Problem » Output exactly the lines from the one containing "Task: Select the Вращение animation effect" through the final line of the entries below, both included, and skip the pictures.

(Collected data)
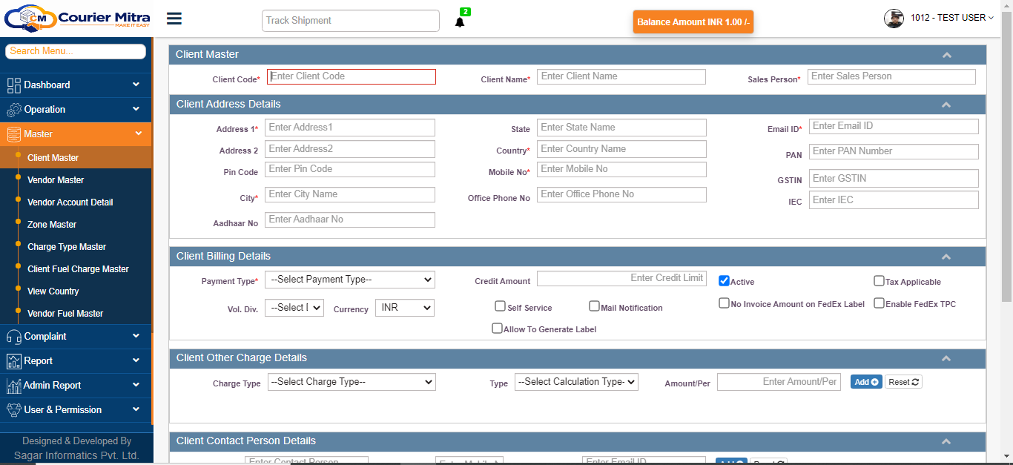Open the Payment Type dropdown
This screenshot has width=1013, height=465.
[x=350, y=280]
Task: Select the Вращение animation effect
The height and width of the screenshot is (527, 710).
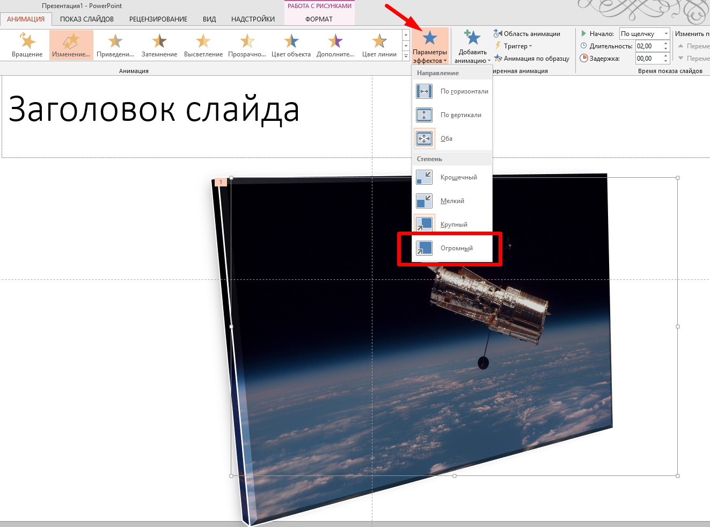Action: (27, 45)
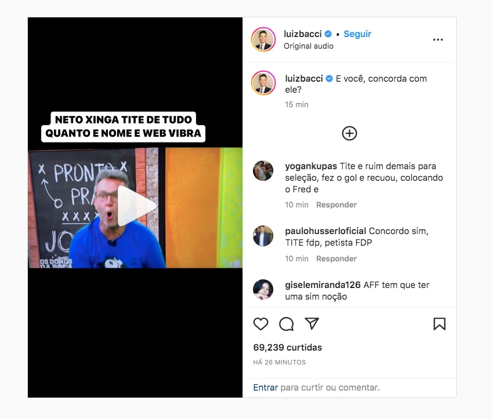Click the Seguir follow link
This screenshot has height=419, width=492.
pos(357,34)
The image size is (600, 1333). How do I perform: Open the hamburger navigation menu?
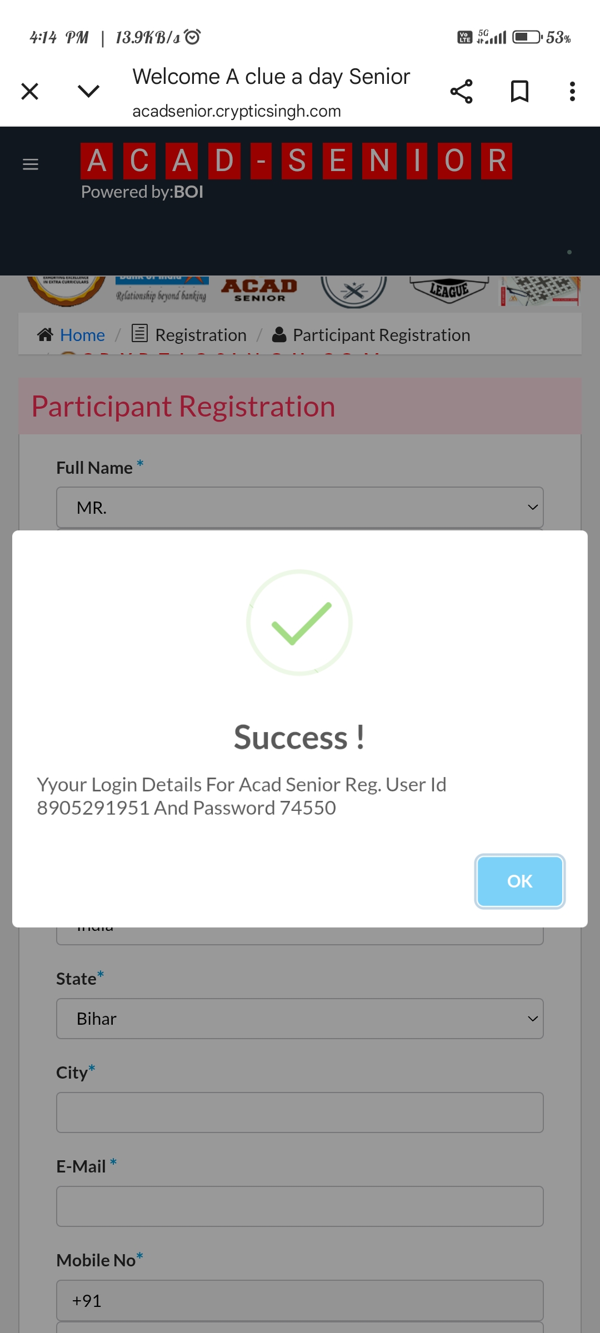pos(31,164)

The completed task »
Task: Select the Вращение animation effect
The height and width of the screenshot is (527, 710).
Action: (27, 45)
Click the Seguir follow link
This screenshot has height=419, width=492.
pos(357,34)
The image size is (600, 1333). How do I perform: Open the hamburger navigation menu?
pos(31,164)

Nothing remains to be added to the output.